Life is getting real when it comes to the floor refinishing.  The family dog is a bit nervous but is coping well. She's not really letting me out of her sight, though. That's understandable given that the ASPCA thinks she was dumped. The last time she saw a house being packed up she might have been shoved out of a car that drove away. The family cat is hiding. I can't say I blame either of them. I mean, it does look a bit strange.



That pretty darned empty space is what passes for our living room. (Like the "accent wall"? My blog post on whether I should get an accent wall has been read by almost 800 people though I can't tell you why or how they found it.) Once I publish this post, I will take up the carpet tiles shown. The husband and older son will empty out the rest of the furniture tomorrow morning.

I recognize that this will give me the opportunity to "stage" my house, something I would otherwise never do. We started this whole process six months ago; it may take longer to put everything back in place, in a different place, in a thrift store, etc. As things have emptied out little by little, I have come to like how the space looks with less stuff in it. I intend to be judicious in what I put back where and how I plan to use it.

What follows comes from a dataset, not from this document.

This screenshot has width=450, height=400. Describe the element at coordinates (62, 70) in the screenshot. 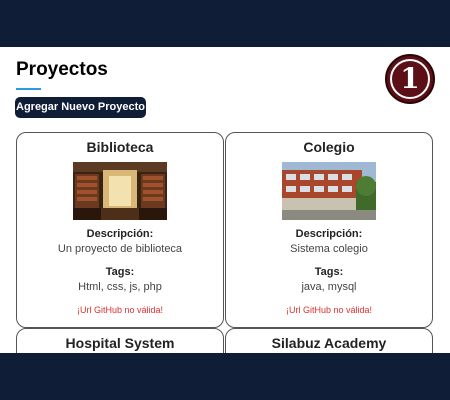

I see `page-title: Proyectos` at that location.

Tomorrow at this time, I will either be on my way off the grid or already there. I have gone on international trips before on which I heard little news of what was going on at home, "home" then being the United States. Now, I am going a mere 90 minutes driving time away, but will get only what news highlights I can get in the nightly check-in call with older son. Will the world I return to even resemble the world I am leaving? I think of The Twilight Zone or Outer Limits, with episodes in which a character (usually just one person because someone has to be on their own with no help possible), comes out from somewhere (a night's sleep, time away at a cabin in the woods) and finds the world totally changed. All the people are gone; the streets and buildings are empty. I know nothing like that will happen here; still, I have a younger son who would comment to that last thought something like "nothing will have happened yet."

Since I probably won't post anything before we head out tomorrow, I'll "see" everyone on the flip side. I don't want the world to have changed to that extreme degree in the time we're gone.

2 comments:

Janet said...

Best of luck during your hermitage. May you both return for the better; and damn, I hope the world is in a better place then too.

Or at least the US.

Or Virginia.

Hugs to you both.

Caroline M said...

I think a news blackout would be a good thing except that the last time I did it I found out from a friend that the coutry was being closed down. I really can pick my days.

People pay good money to holiday in the woods away from the trappings of modern life but then they don't have the same level of unpacking to look forward to when they get home.